HIPPOCAMPAL GLUTAMATE MODULATION DURING MEMORY ENCODING: ASSOCIATION WITH AGE AND SUBFIELD VOLUMES

Hippocampal glutamatergic activity plays a pivotal role in memory consolidation, including the ability to form novel associations that declines with age. To test whether glutamatergic dysfunction may underpin age-related memory declines, we examined in vivo age differences in hippocampal glutamate modulation during encoding of associations, and its relationship with hippocampal subfield volumes. Proton functional magnetic resonance spectroscopy was performed on 32 young (25.1±2.8 years; 18 females) and 16 older (65.9±2.7 years; 7 females) adults to measure changes in hippocampal (randomly assigned right or left) glutamate during an object-location paired association learning task (with 12 cycles of encoding-retrieval epochs).

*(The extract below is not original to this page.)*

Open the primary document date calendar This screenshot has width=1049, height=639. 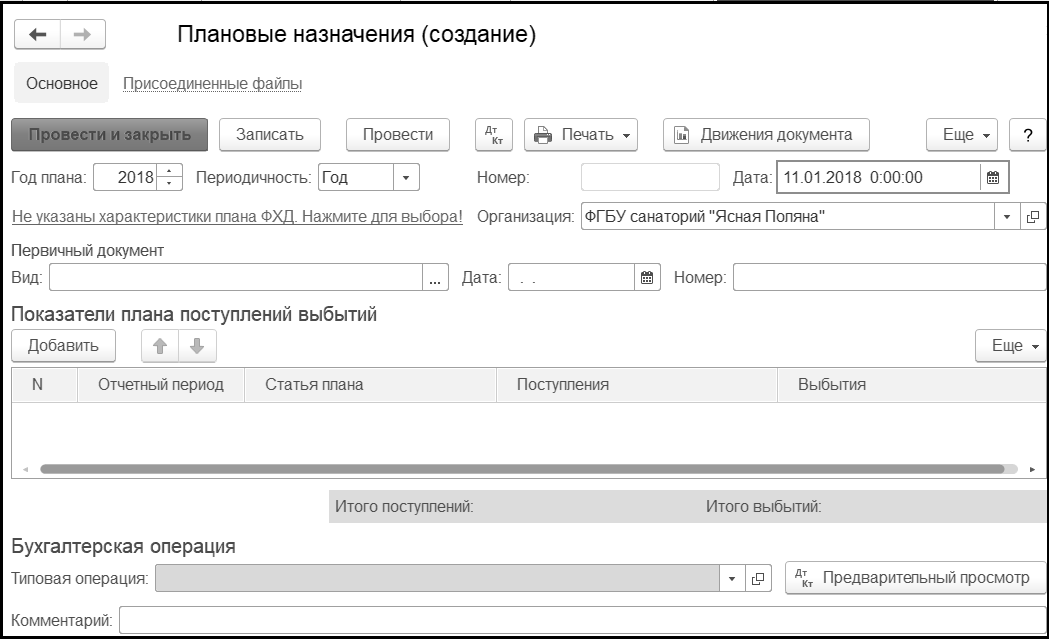(647, 278)
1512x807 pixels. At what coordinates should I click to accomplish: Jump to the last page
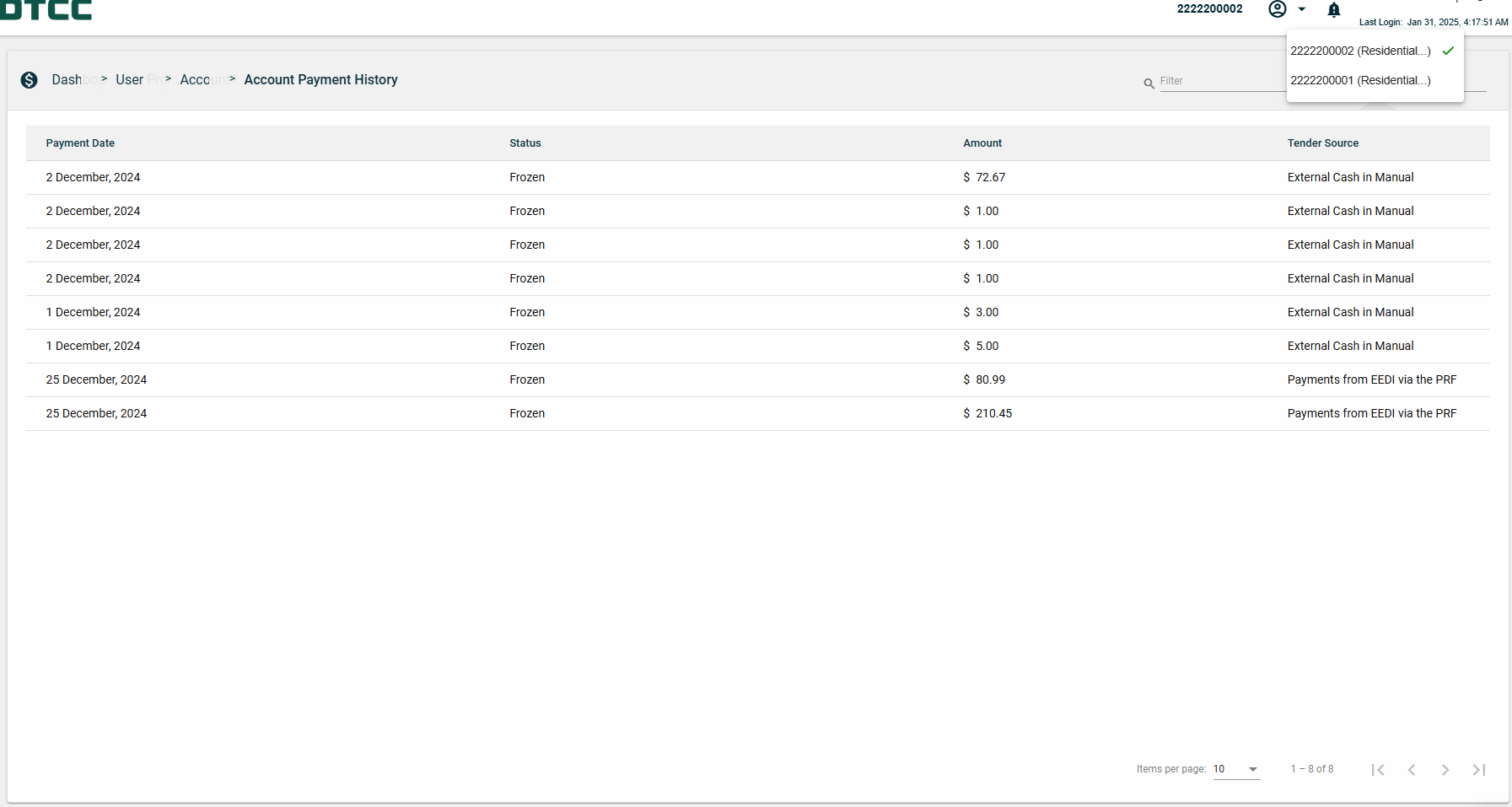[x=1479, y=769]
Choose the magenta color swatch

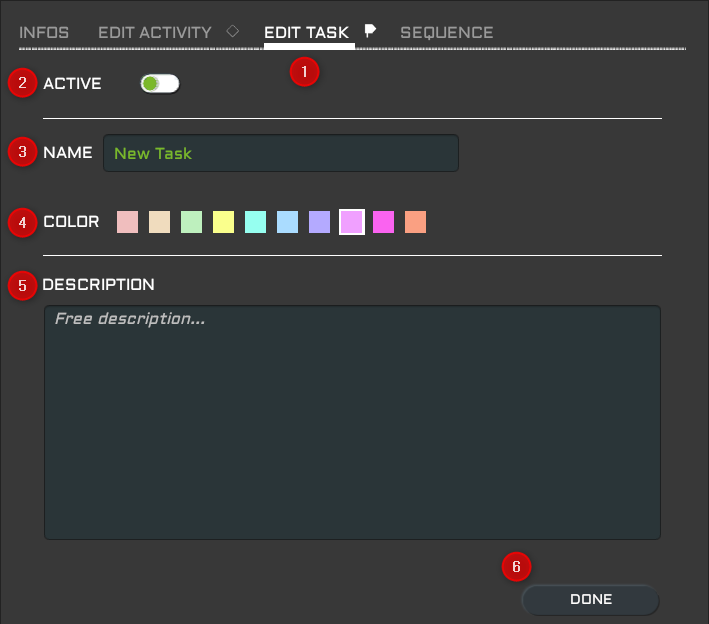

Volumes of the dentate gyrus&CA3, CA1, subiculum, and entorhinal cortex were manually measured from T2-weighted MRI images. Memory performance differed between the age-groups [F(1, 46)=8.56, p<.01], with the older attaining a lower asymptote [t(46)=2.93, p<.05] compared to the younger. Age differences in glutamate were observed only during encoding (age-group x epoch: F(3,137)=5.28, p<.01), and varied over the epochs. Young adults showed increased glutamate during the first four encoding epochs of each cycle, with levels remaining high thereafter. Old adults evidenced a decrease in glutamate during the first four epochs, and a slow, sustained ramping-up afterwards. Including both age-groups, the maximum change in glutamate, calculated using the maximum and minimum levels during encoding, was positively associated with CA1 [F(2,39)=4.28, p<.05] and the dentate gyrus&CA3 volume [F(2,39)=4.4, p<.05], after correcting for multiple comparisons. Glutamate modulation specific to encoding may underlie age-related memory declines and be related to selected hippocampal subfield volumes.